The motives of religious leaders are questionable at times like this when they put their own ego - which they try to present as moral authority or messaging from God - ahead of the health of the congregants. Why can’t church services be held in parking lots? For churches without parking lots, why can’t they apply for permits to hold their services elsewhere? Is the church merely the building, or is the church the people?
Why can’t churches hold services online? There are many ways to livestream church services including social media and other platforms such as Zoom and YouTube. For years, churches have broadcast services using television and radio. Why not now? If money is the issue, it is not difficult to receive online payments. Members could even make deposits directly to church accounts just as many parents and guardians pay school fees this way.

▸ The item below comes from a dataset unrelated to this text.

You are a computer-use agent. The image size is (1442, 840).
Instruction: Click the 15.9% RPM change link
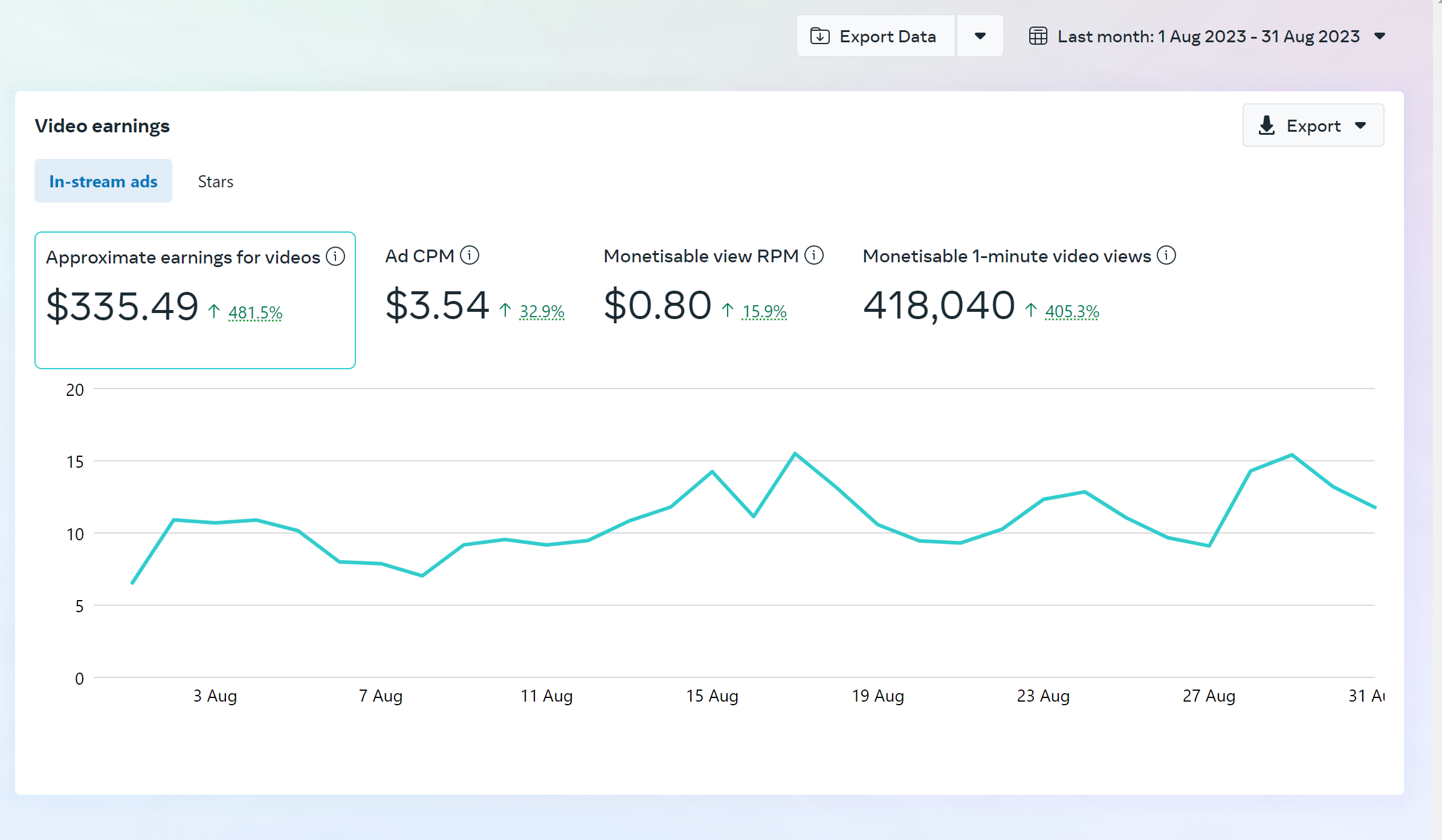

There is no excuse for this blatantly incendiary commentary from religious leaders. They are being incredibly obtuse and must know it is ridiculous to suggest that it is moral and godly to put lives at risk in order to participate in a weekly in-person ritual that can just as easily be conducted virtually with participation from people with access to the internet, cable television, or radio. For those serving communities and individuals without such access, there were not only weeks to develop a plan to assist them, but months or even years to develop, implement, and collaborate with other entities on poverty reduction and service provision programs.
The Catholic and Anglican churches have taken a completely different approach from those vocal religious leaders. While they have expressed joy in response to the news that they can hold services under relaxed restrictions, they have made it clear they are prioritising the health of parishioners and will not rush to make adjustments. They are developing plans to ensure that when services resume on their properties, it is safely done. Churches, governments and many institutions must learn and help to teach an important lesson - people are more important than institutions.
Beenie Man v Bounty Killer
Verzuz has been providing free entertainment since the beginning of the COVID-19 crisis, bringing artists together to battle song-for-song on Instagram. On Saturday night, Beenie Man and Bounty Killer gave the world a glimpse of the culture that inspired the Verzuz battles we have been enjoying. Scheduled to start at 8pm, the first Verzuz event to feature dancehall artists opened with 40 minutes of music from artists like Beres Hammond as a warm-up by the DJs.
The two-hour livestream was full of energy. Beenie Man and Bounty Killer were each determined to “kill” each other with their selections of their own songs. There was definitely not enough time to play all of the favourites, but fans were taken back with Beenie Man’s Memories and Bounty Killer’s Living Dangerously among others in 20 rounds of play. They even slipped a few dubplates in, bantered about the rules, had an interruption by police and gave us drunk uncle dances. There are now memes and GIFs that will take us back to those two hours and keep us laughing for years to come.
There is nothing quite like seeing two people in the same industry and understood as rivals come together in friendly competition and just vibe. As Bounty Killer put it, the battle was a musical sport and we truly saw the passion they have for their work, love they have for each other and dedication to using their gifts to bring joy. At the end of the event, the internet decided the winner was Jamaica.